Some decisions should never sit with an agent — firing someone, making a medical diagnosis, signing a contract. Write that list down, and be ready to defend it.

Published no-AI list · reviewed yearly

Step down, don't fall over

When the agent isn't sure enough, it should hand off — to a person, a simpler model, or a fixed fallback. Design it to ease down gracefully rather than collapse.

Confidence-gated handoff · clear fallback

Keep a real off switch

Every production agent needs a written stop condition and a named person who can pull the plug. Not in theory — a real switch that someone has actually tested.

Named owner · tested off switch · runbook

Question 05 · Concentration risk

What's your single point of failure?

As AI turns into everyday infrastructure, leaning too hard on one vendor or model becomes a leadership question — not a line item buried in procurement.

Two models for big calls

For high-stakes, hard-to-reverse decisions, run the same question through more than one model and look for agreement. The extra cost is tiny next to being wrong.

Require agreement on top-tier calls

Map risk by use, not tool

Measure your concentration by use case, not by platform. A support bot and a fraud model carry very different risk and deserve very different designs.

Use-case risk register · matched backups

Always have a manual mode

Design for the outage. The question isn't whether a provider goes down, but how work keeps moving when it does. Every system needs a no-AI way to run.

A no-AI mode · practiced, not hypothetical

The bottom line

Governance isn't the brake. It's the engine.

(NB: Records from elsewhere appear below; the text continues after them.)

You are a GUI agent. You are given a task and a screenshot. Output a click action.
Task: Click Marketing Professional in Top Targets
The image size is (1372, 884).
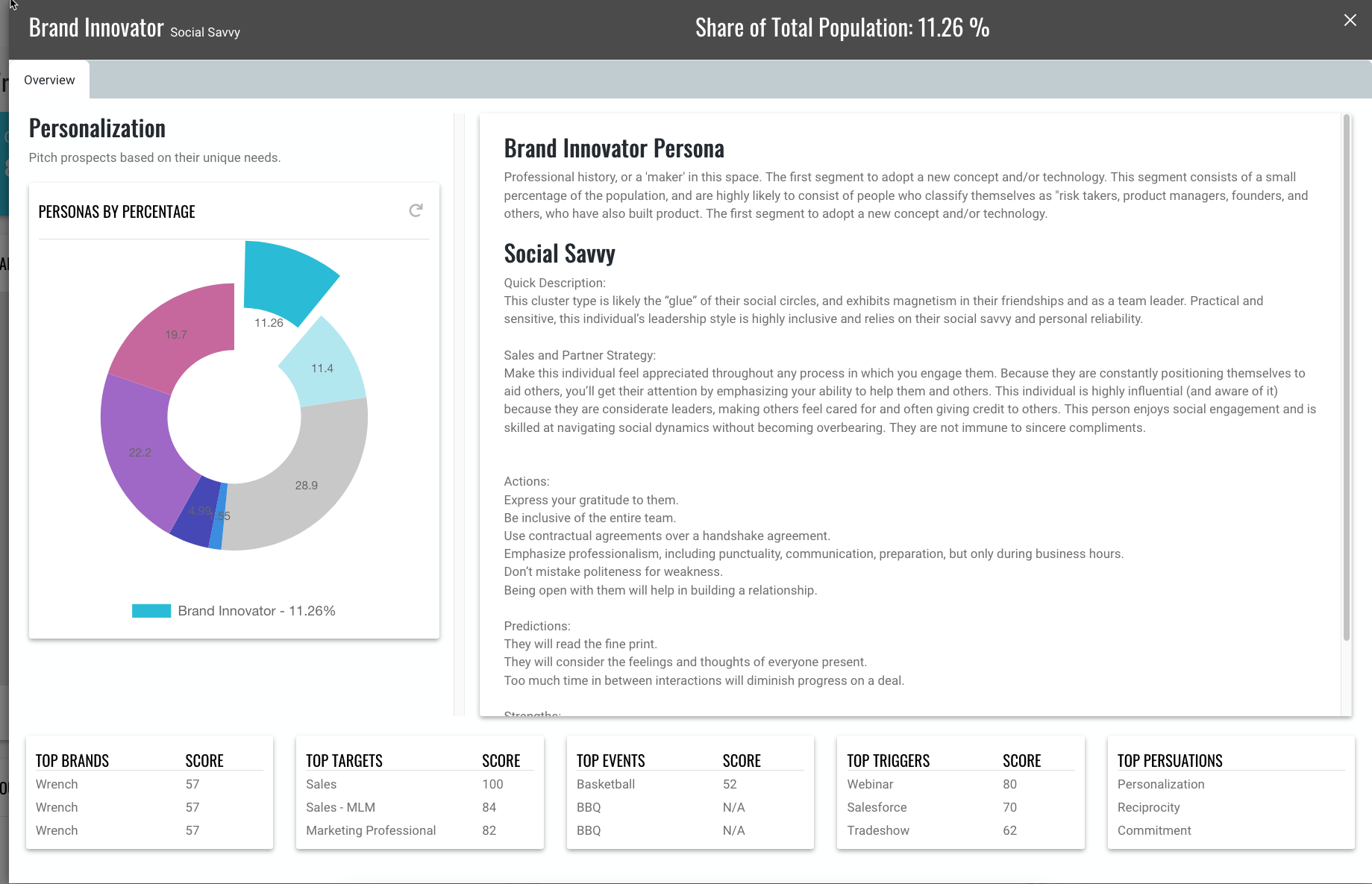tap(371, 830)
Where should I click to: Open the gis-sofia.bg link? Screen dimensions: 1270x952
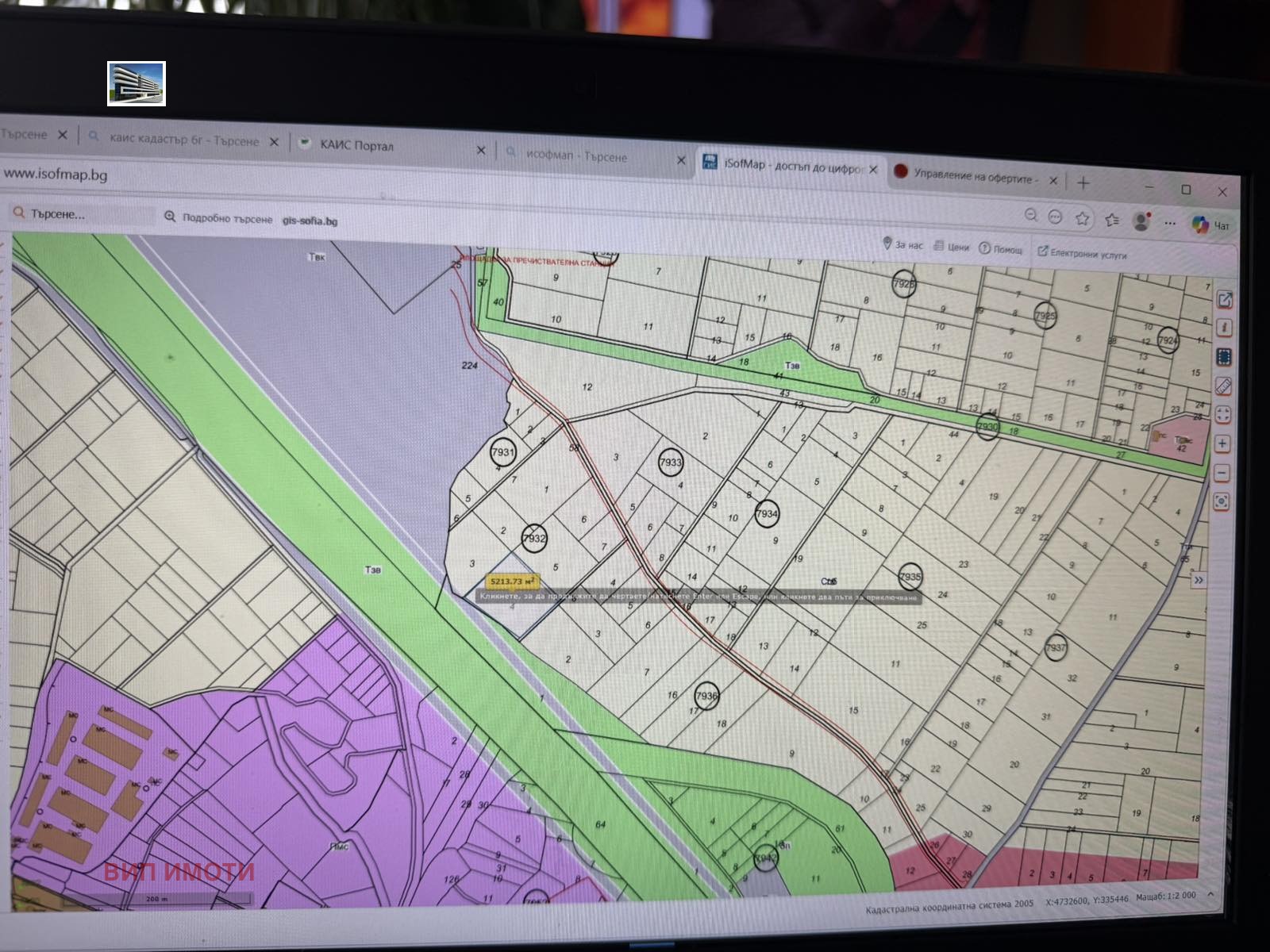[x=310, y=221]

Teams that govern well ship more AI, not less — because they're not stopping mid-rollout to write policy, or rebuilding what they should have built with guardrails the first time.

Start with what you have

Your identity system, data labels, incident response, change process. Most AI governance is the governance you already run, pointed at a new kind of worker — not a parallel universe to invent.

A conversation, not a checklist

We don't hand you a fifty-page document and walk away. We work through these questions with your team, write down the answers, and revisit them as your use of AI grows.

Earn the right to keep going

Governance isn't a tax you pay before launch. It's how you keep moving quickly without stopping to explain yourself to legal, or rebuilding under pressure later on.